As a mental health professional, I often see that most people have to get to the place of burnout before they are willing to even consider taking care of themselves. What is even worse is we often judge ourselves for needing self-care at all! Do you judge your car for needing gas? I have been known to challenge my clients to refill their gas tank when it is three quarters empty rather than waiting for the orange light to go on.Signs of Burnout to Look Out For:
- Trouble getting to sleep, trouble staying asleep or even wanting to sleep too much.
- A shorter fuse with the people around you or little things that get on your nerves more than usual.
- The lack of motivation to do things you used to like to do.
- Overeating or not eating enough.
- Difficulty focusing or feeling overwhelmed.
- Finding yourself feeling tired most of the time.
How did we get here?
Let’s begin with the technology issue. There is much evidence to show that mental stress is far more exhausting than physical stress. Many people in today’s world wake up and grab their phone. Immediately the brain starts processing… ‘I have to call so-and-so, and I have to do such and such’. The scientific community has adapted the term “brain fog” to identify the exhaustion that the brain experiences from needing to be in a constant state of readiness. With this level of vigilance demanded from the brain, it is very important to create the time to replenish. Sadly, when we go to sleep with our brains spinning, it makes it very difficult to fall asleep and then we stress out about not falling asleep! The truth is, that a good night sleep is just not enough anymore. We need to take thoughtful breaks throughout the day and learn how to be present exactly where we are the moment, rather than being in tens of places at once.
While social media is meant to keep us connected, in many ways it keeps us isolated which can turn into burnout. A great reliever of stress is being part of a community. We are social animals and we very much need interaction with each other. Time with friends generates connectivity, laughter, and a feeling of belonging. Being with friends is fun! It generates important neurotransmitters like serotonin and dopamine. Even if being with a friend involves listening to their problems and trying to help, it creates a feeling both emotionally and chemically that build our self-esteem and feeling of connection.

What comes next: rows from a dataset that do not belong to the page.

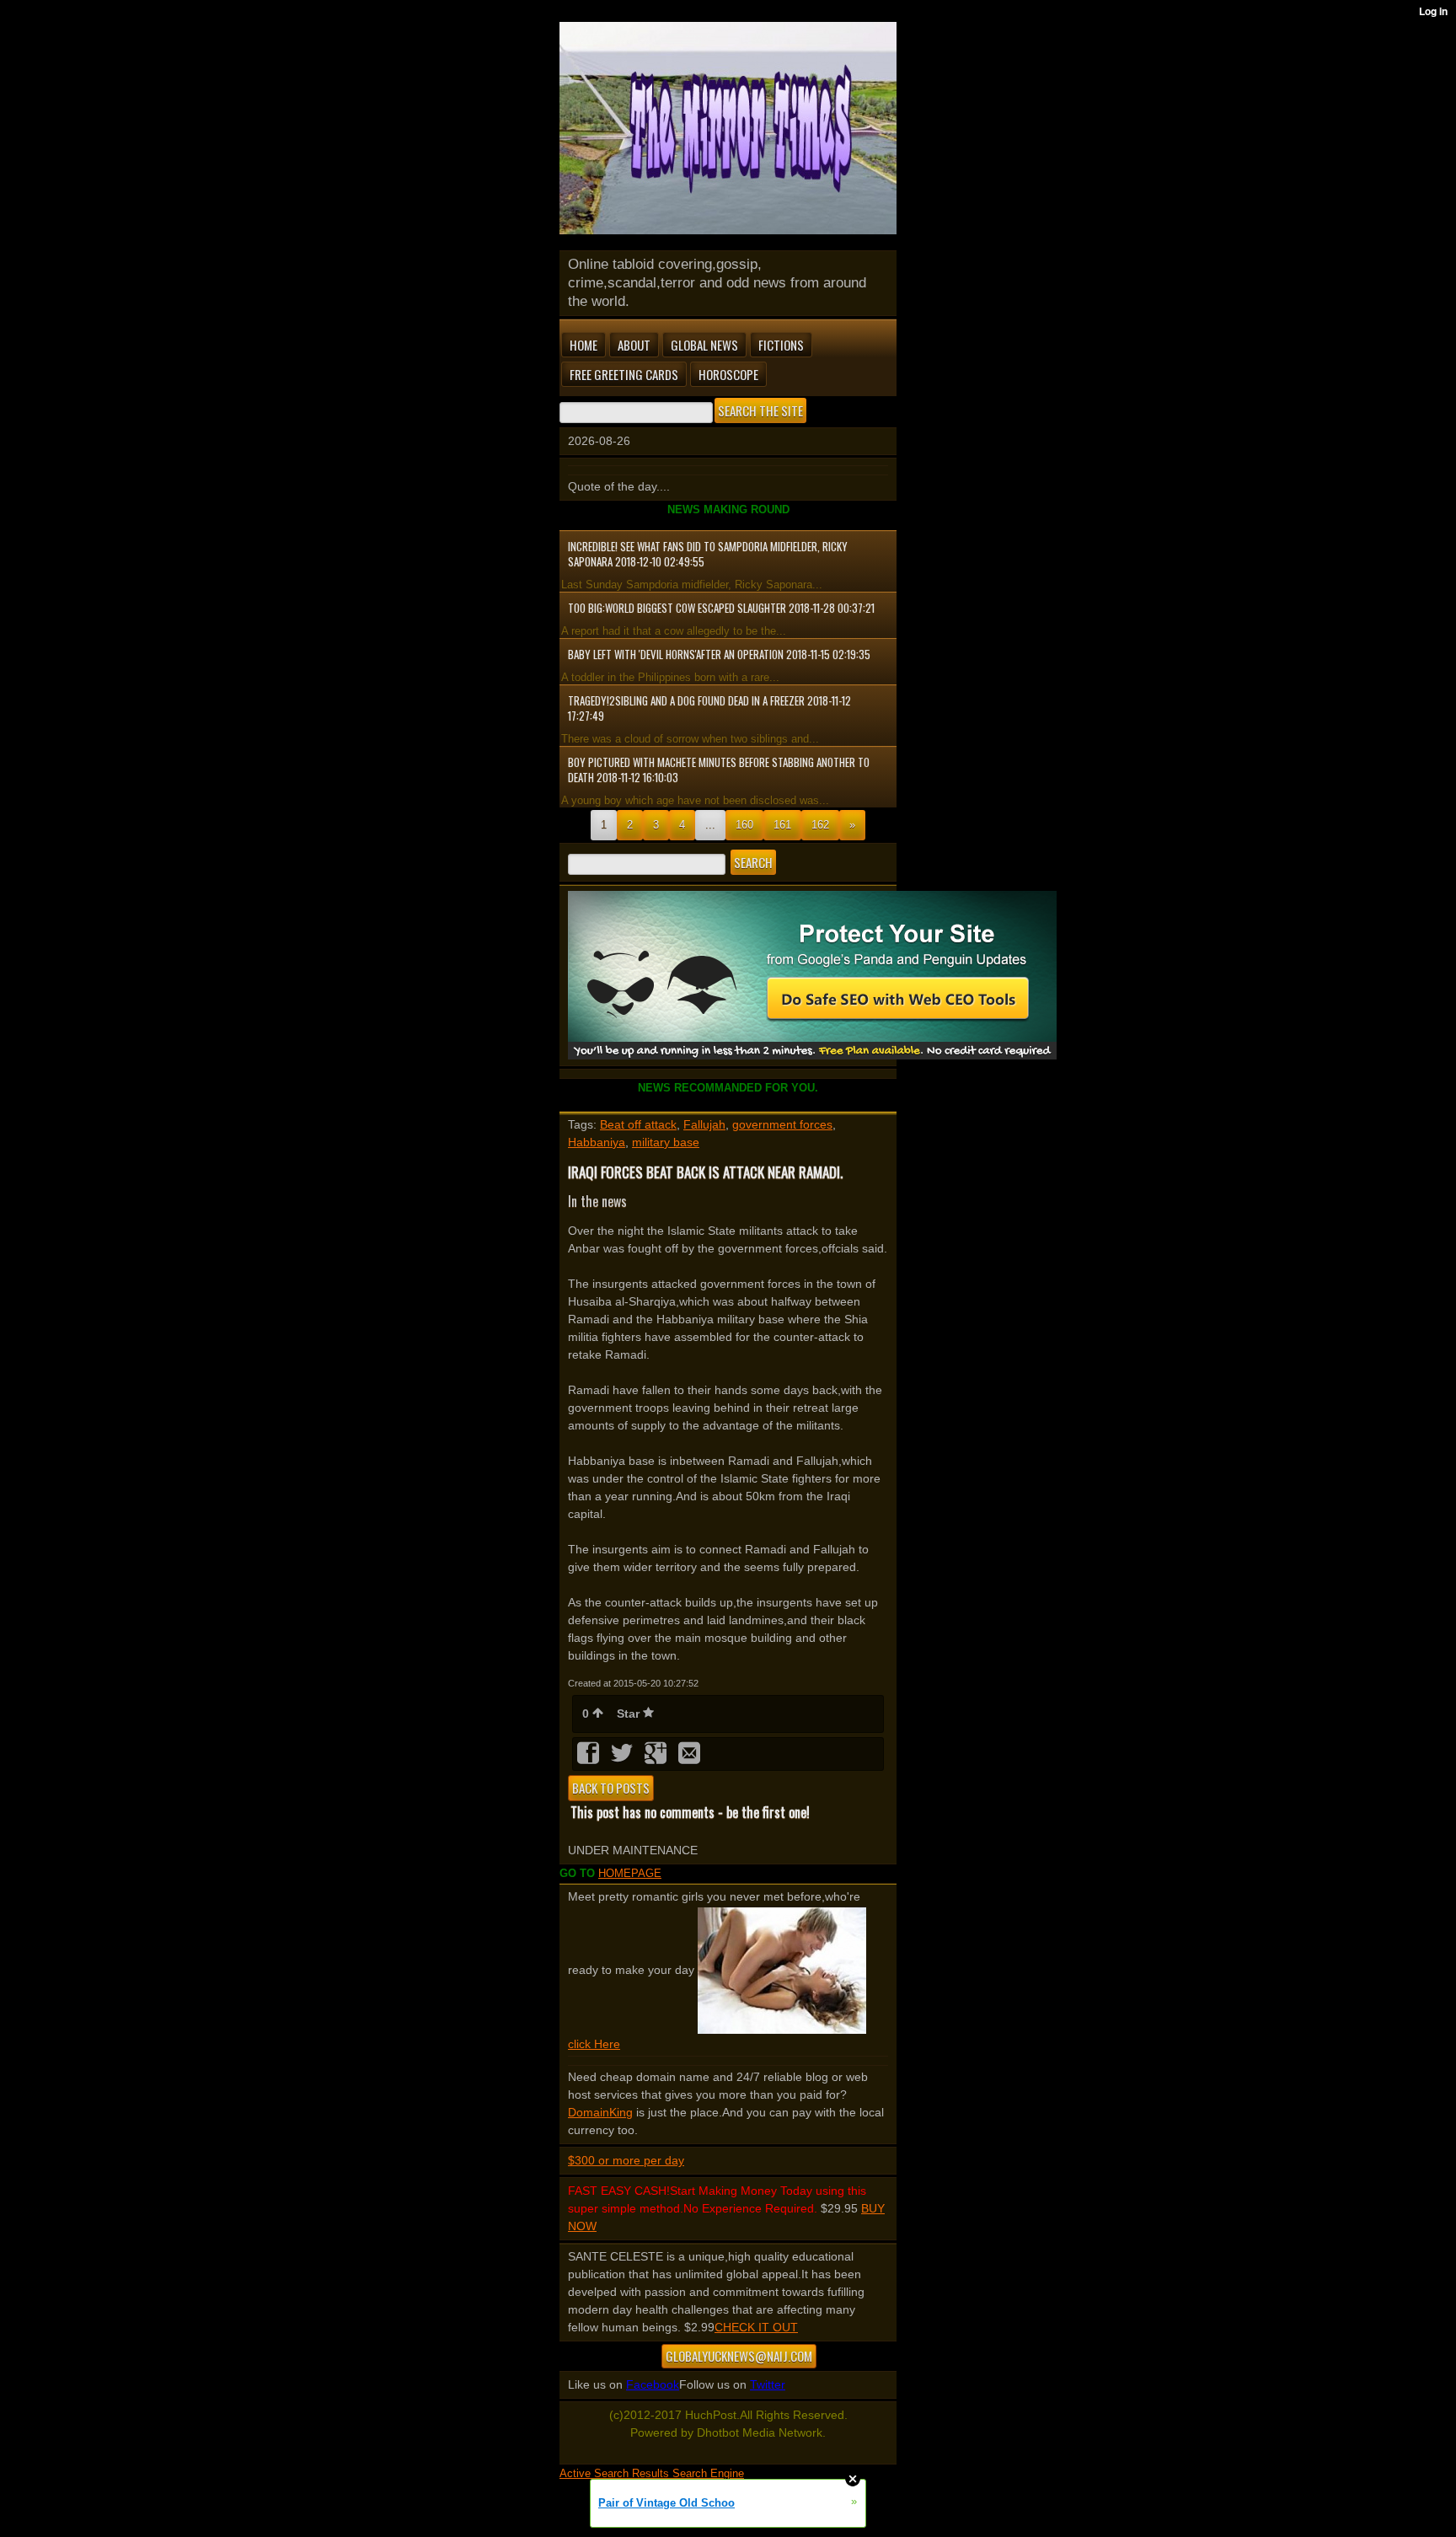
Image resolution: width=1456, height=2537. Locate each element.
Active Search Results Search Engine (651, 2473)
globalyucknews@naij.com (739, 2356)
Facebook (652, 2384)
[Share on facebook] (589, 1758)
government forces (782, 1124)
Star (630, 1713)
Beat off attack (638, 1124)
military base (665, 1142)
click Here (594, 2044)
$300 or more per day (626, 2160)
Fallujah (704, 1124)
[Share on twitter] (623, 1758)
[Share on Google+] (657, 1758)
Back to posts (611, 1787)
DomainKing (600, 2112)
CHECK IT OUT (756, 2327)
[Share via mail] (689, 1758)
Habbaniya (596, 1142)
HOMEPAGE (629, 1873)
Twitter (767, 2384)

Social media gives us the “illusion of connection” without the benefits of face-to-face interactions that can heal.
Here are some important tips to get you back on track:
1. Come To Your Senses
Our five senses have been developed so that we can experience the world around us. It’s sensational! Engaging two or three of your senses at the time is a fantastic way to self soothe and distract the brain. The part of your brain that thinks and worries robs you of the moment you are in. When feeling anxiety, engage 3 of your 5 senses.
- When you are brushing your teeth, be aware of the mint or cinnamon toothpaste taste in your mouth.

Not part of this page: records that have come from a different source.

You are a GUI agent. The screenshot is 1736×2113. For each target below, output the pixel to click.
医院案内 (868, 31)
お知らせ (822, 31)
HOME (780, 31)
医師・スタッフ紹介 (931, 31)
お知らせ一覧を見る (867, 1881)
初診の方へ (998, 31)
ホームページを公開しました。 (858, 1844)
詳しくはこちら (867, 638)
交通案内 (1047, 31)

- Listen to the sound of water in the sink, we take the wonder of indoor plumbing for granted. Just listening to the sound of the water coming out of the faucet or the way it swirls down the sink can ground you in the moment.
- Feel the wind or sun on your face, listen to music that you enjoy, touch something soft or smooth (like a gemstone or rose petal), taste something yummy, or just notice how good an iced tea feels going down your throat.
The point is to just be present and connected to the world around you, rather than the next text that pings on your phone.
2. Look Up
When you’re walking to your car or office, don’t look down at your phone. Instead, look at the beautiful sky and take a breath of fresh air. Notice the trees and the birds that are flying by. Just a few moments of being connected to the planet does a lot to replenish our brains. Mindfulness means taking time to appreciate the beautiful world that surrounds us.
3. Say No!
Additionally, practice saying “no” to time demands that are requested of you, and say “yes” to time for yourself. We cannot possibly do everything. While you may feel weird saying no, follow it up by saying “Thank you for understanding I need some down time.” And then really do that! Take time to read a book that’s been on your nightstand for a month, or take a hike, or maybe just be a couch potato and do nothing. All of these actions fill your tank.
You have worked hard for the life you have created. Enjoy it as if your health depended on it, because it does!